#### Record excerpts
---

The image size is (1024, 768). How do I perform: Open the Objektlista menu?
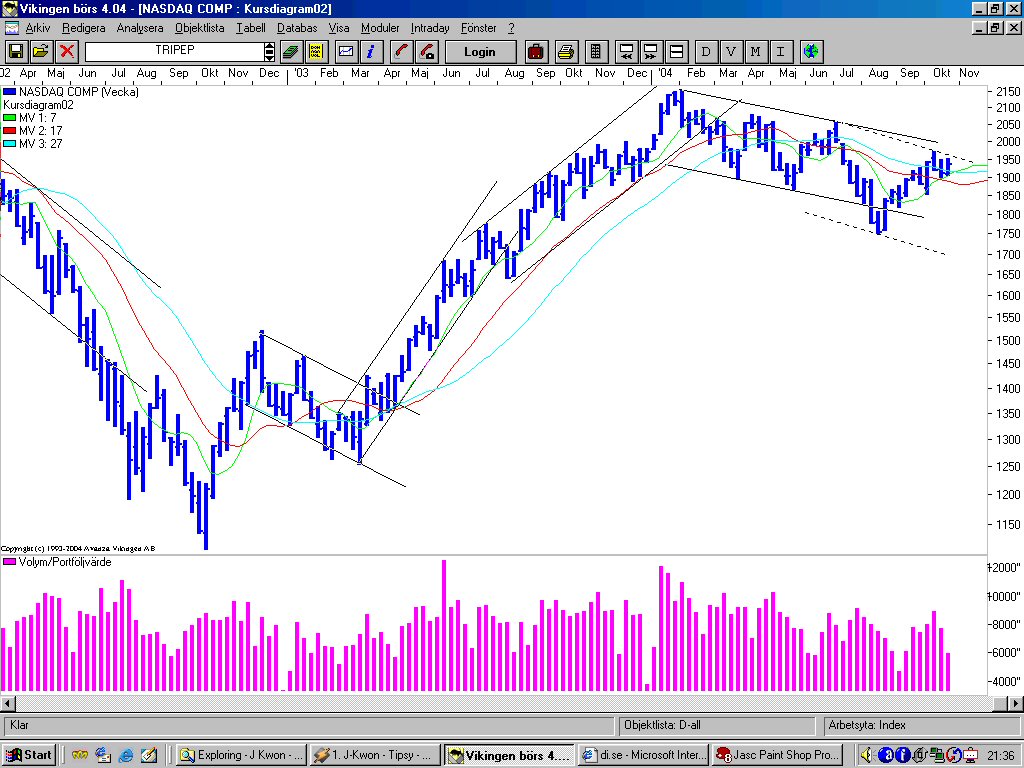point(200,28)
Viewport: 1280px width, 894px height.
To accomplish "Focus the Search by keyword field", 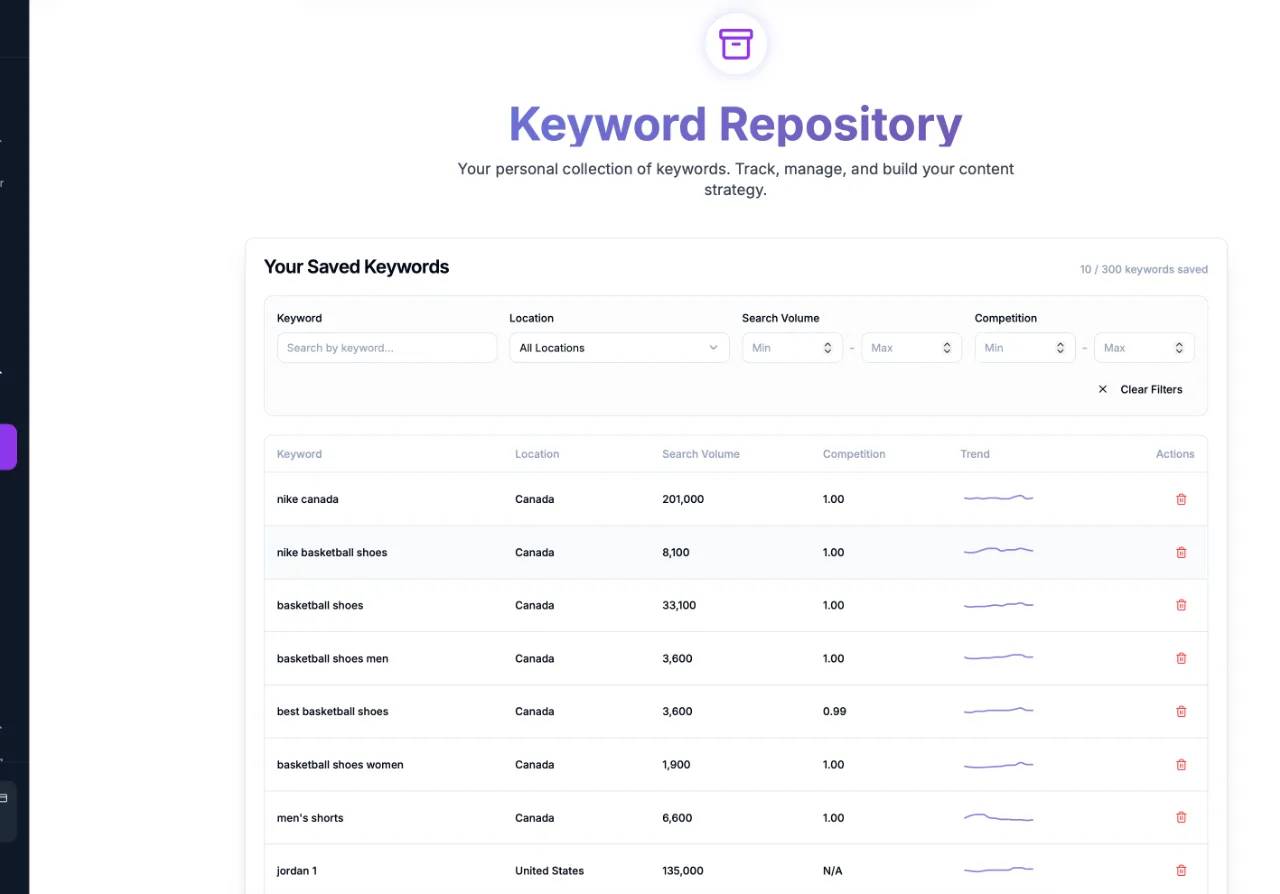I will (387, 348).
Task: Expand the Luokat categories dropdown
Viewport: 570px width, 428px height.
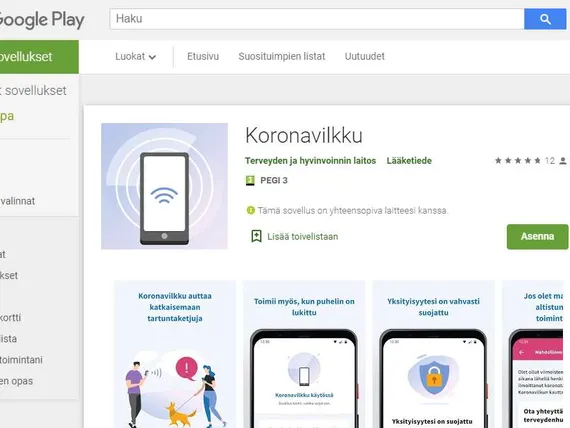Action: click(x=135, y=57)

---

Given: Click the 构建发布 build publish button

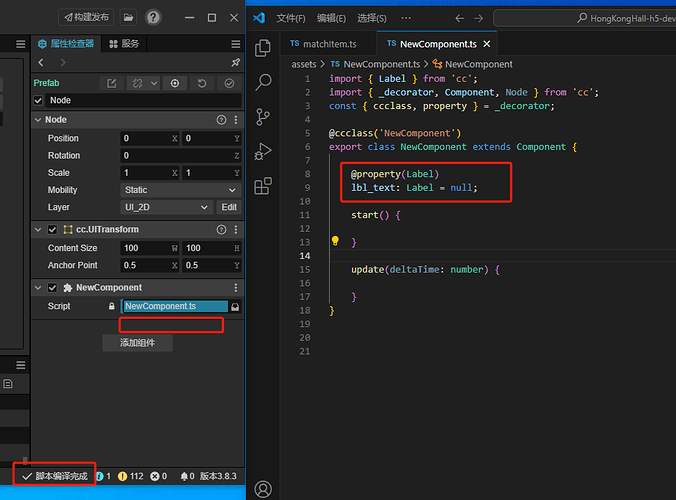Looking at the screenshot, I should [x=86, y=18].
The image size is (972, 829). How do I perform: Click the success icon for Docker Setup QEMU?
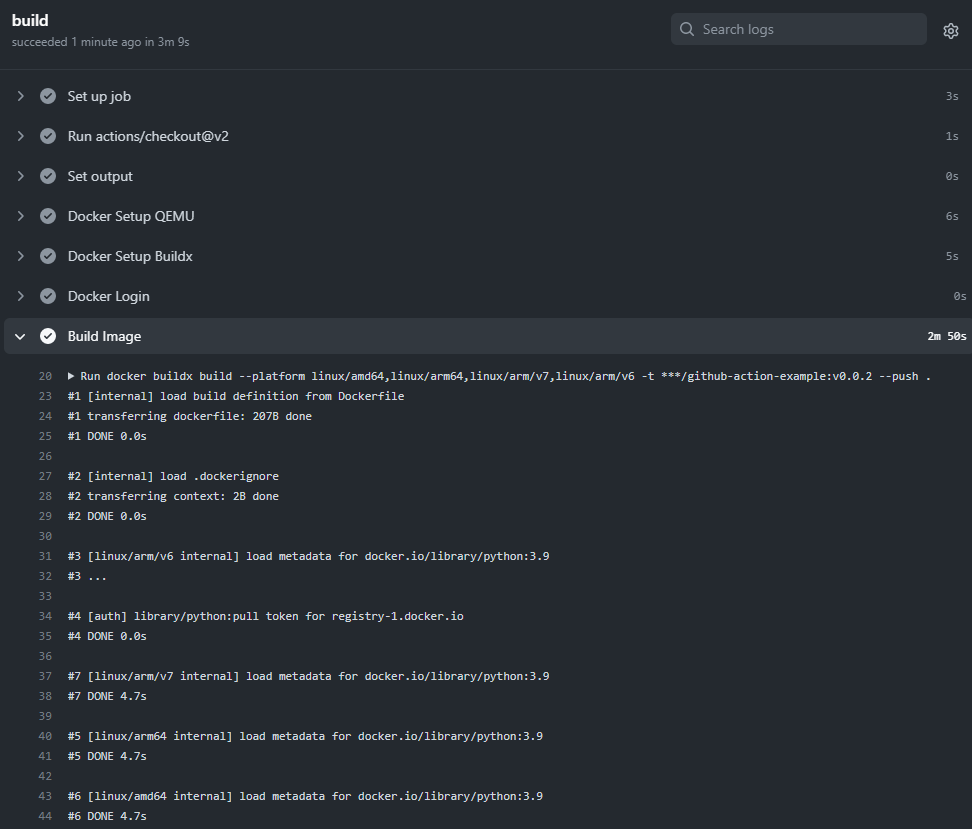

---

#### Written exercise
Rewrite the lines of the records as a numbered list, starting at the line containing "Task: Expand the Luokat categories dropdown" and ending at the line containing "Action: click(x=135, y=57)". Skip any blank lines and leave the pictures out.

#### Exercise solution
1. Task: Expand the Luokat categories dropdown
2. Viewport: 570px width, 428px height.
3. Action: click(x=135, y=57)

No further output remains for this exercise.